Rationale: Recessive mutations in the ATP-binding cassette transporter A3 (ABCA3) cause lethal neonatal respiratory failure and childhood interstitial lung disease. Most ABCA3 mutations are private.
Objectives: To determine genotype-phenotype correlations for recessive ABCA3 mutations.
Methods: We reviewed all published and unpublished ABCA3 sequence and phenotype data from our prospective genetic studies of symptomatic infants and children at Washington and Johns Hopkins Universities. Mutations were classified based on their predicted disruption of protein function: frameshift and nonsense mutations were classified as "null," whereas missense, predicted splice site mutations, and insertion/deletions were classified as "other." We compared age of presentation and outcomes for the three genotypes: null/null, null/other, and other/other.

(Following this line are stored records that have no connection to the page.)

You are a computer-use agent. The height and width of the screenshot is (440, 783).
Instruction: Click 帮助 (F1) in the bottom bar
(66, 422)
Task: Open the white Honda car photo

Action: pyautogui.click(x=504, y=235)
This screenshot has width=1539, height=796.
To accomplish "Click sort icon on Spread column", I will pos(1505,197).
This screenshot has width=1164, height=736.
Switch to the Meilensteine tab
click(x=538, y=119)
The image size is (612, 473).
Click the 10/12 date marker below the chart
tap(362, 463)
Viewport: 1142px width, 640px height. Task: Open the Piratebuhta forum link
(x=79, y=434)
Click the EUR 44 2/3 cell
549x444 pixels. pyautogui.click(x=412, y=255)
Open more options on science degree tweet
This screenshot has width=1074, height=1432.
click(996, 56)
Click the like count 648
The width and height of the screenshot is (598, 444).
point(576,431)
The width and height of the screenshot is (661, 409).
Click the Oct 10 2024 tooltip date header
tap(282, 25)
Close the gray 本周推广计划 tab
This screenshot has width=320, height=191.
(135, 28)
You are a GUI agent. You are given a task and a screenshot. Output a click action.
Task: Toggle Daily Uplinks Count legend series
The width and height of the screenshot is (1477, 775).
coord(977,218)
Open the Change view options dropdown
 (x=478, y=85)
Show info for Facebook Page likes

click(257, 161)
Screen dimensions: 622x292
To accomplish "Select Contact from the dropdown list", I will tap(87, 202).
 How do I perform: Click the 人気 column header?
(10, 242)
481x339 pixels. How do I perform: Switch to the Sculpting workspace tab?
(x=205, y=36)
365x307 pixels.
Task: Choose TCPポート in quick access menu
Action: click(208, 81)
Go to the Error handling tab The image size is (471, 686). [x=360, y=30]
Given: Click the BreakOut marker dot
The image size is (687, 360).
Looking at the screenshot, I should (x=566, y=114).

Measurements and main results: We identified 185 infants and children with homozygous or compound heterozygous ABCA3 mutations and lung disease. All of the null/null infants presented with respiratory failure at birth compared with 75% of infants with null/other or other/other genotypes (P = 0.00011). By 1 year of age, all of the null/null infants had died or undergone lung transplantation compared with 62% of the null/other and other/other children (P < 0.0001).
Conclusions: Genotype-phenotype correlations exist for homozygous or compound heterozygous mutations in ABCA3. Frameshift or nonsense ABCA3 mutations are predictive of neonatal presentation and poor outcome, whereas missense, splice site, and insertion/deletions are less reliably associated with age of presentation and prognosis. Counseling and clinical decision making should acknowledge these correlations.
Keywords: childhood interstitial lung disease; neonatal respiratory distress; surfactant.